I got a xmas present from Rick Estenson, a VP at 1st National Bank of Northfield where I bank. (Rick’s also the guy who sponsored my Northfield Rotary membership earlier this year.)
Rick gave me Seth Godin’s new book, Small is the New Big: and 183 Other Riffs, Rants, and Remarkable Business Ideas. (The photo is my laptop with the book, Rick’s xmas note, and an image of both Rick and Godin on my screen. Click to enlarge.)
On page 6, Godin writes about blogs as a leveraging tool. (He originally wrote this for his blog back in March of 2005, posted here — Godin’s Leveraged Effort Curve — and the book has a slightly different version.)
Knowledge workers get paid extra when they show insight or daring or do what others can’t. But packaging the knowledge is expensive, time consuming and not particularly enjoyable for most people. As you get better at what you do, it seems as though you spend more and more time on the packaging and less on the doing.
… The exception?
The intense conversations you can have with your customers and prospects, especially via a blog. Once you get the system and the structure set up, five minutes of effort can give you four minutes of high-leverage idea time in front of the people you’re trying to influence.
The book adds this to that last sentence: “This is pure, unadulterated leverage. The stuff you actually get paid for, with no overhead.”
Godin’s insight — “among highly-compensated workers, the percentage of the [knowledge] work you get paid to do goes down as you get paid more” and that “packaging the knowledge is expensive, time consuming and not particularly enjoyable” — is stunning to me.
In the Why keep a weblog? section of my Leadership Blogging Guide, my #1 reason is “Leverage your leadership interactions that otherwise disappear.” I’ve long understood the ability of a blog to leverage the interactions, the conversations, the influencing and being influenced.

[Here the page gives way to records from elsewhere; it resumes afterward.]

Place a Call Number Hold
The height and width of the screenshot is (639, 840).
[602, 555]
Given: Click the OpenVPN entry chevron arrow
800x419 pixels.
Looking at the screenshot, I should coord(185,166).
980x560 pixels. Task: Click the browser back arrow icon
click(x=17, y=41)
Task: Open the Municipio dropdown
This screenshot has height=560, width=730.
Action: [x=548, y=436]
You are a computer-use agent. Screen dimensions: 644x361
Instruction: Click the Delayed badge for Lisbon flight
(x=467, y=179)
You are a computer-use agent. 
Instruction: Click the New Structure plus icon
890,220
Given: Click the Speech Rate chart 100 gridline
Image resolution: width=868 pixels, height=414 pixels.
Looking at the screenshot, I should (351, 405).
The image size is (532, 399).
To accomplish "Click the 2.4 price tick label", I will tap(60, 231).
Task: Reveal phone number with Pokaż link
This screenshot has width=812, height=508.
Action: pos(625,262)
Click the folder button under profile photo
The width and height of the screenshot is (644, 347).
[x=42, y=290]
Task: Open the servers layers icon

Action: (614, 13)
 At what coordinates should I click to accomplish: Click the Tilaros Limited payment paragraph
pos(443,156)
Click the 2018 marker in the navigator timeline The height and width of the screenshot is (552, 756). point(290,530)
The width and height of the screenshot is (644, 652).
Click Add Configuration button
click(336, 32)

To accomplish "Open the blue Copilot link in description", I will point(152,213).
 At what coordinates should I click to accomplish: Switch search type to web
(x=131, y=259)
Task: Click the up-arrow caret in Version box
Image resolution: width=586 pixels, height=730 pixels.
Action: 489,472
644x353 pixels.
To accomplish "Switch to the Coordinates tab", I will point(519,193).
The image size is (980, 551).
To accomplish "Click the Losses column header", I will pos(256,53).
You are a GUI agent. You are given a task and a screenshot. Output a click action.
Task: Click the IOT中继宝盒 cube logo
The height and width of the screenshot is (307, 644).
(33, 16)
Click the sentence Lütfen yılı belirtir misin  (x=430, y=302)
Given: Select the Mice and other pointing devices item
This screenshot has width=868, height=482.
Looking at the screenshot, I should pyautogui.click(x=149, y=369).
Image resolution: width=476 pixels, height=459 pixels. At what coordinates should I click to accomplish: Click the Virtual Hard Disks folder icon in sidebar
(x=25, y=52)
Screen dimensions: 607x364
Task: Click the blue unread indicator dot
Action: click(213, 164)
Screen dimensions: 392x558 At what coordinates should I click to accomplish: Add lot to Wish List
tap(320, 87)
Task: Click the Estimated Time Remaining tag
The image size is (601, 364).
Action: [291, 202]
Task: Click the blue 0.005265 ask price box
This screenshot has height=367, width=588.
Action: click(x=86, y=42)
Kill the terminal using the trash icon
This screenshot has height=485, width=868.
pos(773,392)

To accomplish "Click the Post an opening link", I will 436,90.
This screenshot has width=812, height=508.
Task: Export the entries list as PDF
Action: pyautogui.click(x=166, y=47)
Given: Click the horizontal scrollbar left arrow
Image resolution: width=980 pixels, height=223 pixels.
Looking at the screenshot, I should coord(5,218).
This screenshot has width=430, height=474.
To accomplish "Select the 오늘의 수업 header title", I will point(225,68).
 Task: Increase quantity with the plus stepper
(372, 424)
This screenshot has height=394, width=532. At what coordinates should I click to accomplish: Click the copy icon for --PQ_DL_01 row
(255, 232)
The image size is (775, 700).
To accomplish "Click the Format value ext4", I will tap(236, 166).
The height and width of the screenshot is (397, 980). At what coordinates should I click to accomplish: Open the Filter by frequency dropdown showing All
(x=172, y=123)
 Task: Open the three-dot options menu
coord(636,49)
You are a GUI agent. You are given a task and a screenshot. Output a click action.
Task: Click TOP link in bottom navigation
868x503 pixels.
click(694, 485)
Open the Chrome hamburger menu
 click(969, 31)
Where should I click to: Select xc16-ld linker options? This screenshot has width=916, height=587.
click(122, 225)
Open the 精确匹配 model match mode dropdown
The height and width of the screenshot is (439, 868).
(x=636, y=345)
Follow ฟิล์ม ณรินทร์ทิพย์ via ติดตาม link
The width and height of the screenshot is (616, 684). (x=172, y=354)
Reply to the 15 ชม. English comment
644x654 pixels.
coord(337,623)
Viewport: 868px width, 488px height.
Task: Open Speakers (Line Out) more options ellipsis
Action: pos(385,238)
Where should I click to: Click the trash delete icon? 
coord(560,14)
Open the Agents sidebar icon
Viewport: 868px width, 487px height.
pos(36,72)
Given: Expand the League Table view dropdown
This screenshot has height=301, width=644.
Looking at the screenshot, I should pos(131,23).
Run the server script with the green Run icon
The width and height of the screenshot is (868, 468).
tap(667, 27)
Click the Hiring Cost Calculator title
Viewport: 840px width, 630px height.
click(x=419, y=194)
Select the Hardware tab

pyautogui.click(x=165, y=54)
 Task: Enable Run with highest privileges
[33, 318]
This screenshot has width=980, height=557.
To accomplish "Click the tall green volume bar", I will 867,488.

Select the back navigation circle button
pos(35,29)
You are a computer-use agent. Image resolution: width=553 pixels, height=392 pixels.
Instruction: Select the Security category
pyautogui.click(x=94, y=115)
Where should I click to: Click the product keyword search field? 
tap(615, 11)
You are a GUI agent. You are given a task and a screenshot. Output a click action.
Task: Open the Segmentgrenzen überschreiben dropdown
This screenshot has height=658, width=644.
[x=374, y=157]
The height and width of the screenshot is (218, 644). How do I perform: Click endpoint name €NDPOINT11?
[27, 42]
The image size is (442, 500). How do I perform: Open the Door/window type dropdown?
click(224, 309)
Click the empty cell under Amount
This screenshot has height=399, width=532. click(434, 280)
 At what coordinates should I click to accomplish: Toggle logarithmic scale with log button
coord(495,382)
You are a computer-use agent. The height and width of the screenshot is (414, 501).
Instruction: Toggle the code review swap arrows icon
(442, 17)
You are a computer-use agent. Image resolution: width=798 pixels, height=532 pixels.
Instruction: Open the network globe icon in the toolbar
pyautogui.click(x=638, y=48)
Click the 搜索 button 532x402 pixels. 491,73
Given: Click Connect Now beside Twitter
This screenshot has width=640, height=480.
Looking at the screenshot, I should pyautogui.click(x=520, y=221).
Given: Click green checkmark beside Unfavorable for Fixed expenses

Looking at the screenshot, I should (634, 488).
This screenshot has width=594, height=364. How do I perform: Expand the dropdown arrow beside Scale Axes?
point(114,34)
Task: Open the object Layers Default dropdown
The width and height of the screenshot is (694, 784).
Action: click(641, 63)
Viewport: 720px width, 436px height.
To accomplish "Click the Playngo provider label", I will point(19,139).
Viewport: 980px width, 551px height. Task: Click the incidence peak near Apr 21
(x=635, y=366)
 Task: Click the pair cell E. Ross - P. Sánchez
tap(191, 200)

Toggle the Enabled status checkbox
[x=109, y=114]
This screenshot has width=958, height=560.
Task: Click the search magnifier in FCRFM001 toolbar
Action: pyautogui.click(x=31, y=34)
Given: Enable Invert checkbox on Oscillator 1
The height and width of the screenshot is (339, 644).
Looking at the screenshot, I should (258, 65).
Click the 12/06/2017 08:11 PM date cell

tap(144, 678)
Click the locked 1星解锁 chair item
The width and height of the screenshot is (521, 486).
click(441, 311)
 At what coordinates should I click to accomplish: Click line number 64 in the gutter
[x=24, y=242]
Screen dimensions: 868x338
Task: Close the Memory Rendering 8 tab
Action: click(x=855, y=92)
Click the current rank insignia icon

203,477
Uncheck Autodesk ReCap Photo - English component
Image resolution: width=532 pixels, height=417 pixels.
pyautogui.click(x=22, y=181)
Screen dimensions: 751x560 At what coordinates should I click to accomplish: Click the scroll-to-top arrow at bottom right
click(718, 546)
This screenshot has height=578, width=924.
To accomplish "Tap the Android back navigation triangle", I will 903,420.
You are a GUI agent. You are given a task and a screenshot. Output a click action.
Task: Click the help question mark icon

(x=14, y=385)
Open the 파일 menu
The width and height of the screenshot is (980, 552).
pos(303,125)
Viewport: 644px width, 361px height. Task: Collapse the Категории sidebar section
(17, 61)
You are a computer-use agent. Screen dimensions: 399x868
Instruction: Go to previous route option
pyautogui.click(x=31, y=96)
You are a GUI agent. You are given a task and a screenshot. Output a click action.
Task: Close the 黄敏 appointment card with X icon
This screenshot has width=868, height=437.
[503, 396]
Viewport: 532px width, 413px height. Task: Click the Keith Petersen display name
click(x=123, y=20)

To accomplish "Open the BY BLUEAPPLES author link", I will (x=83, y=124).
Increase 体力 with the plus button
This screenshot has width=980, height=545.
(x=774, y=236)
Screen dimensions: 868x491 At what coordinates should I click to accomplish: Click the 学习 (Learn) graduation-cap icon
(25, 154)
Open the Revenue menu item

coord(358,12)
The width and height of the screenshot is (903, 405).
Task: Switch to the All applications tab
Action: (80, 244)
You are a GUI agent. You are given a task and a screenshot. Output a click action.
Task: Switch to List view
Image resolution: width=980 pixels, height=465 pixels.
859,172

But it never occurred to me to frame it in terms of ‘packaging the knowledge,’ especially the higher-level knowledge that leaders get paid to use. And it never occurred to me that a leader spends a relatively small percentage of their day on this high-level stuff — thus making it even more important that they find ways to leverage it in ways that don’t take a lot of time.
Cool. Thanks, Seth. And thanks, Rick.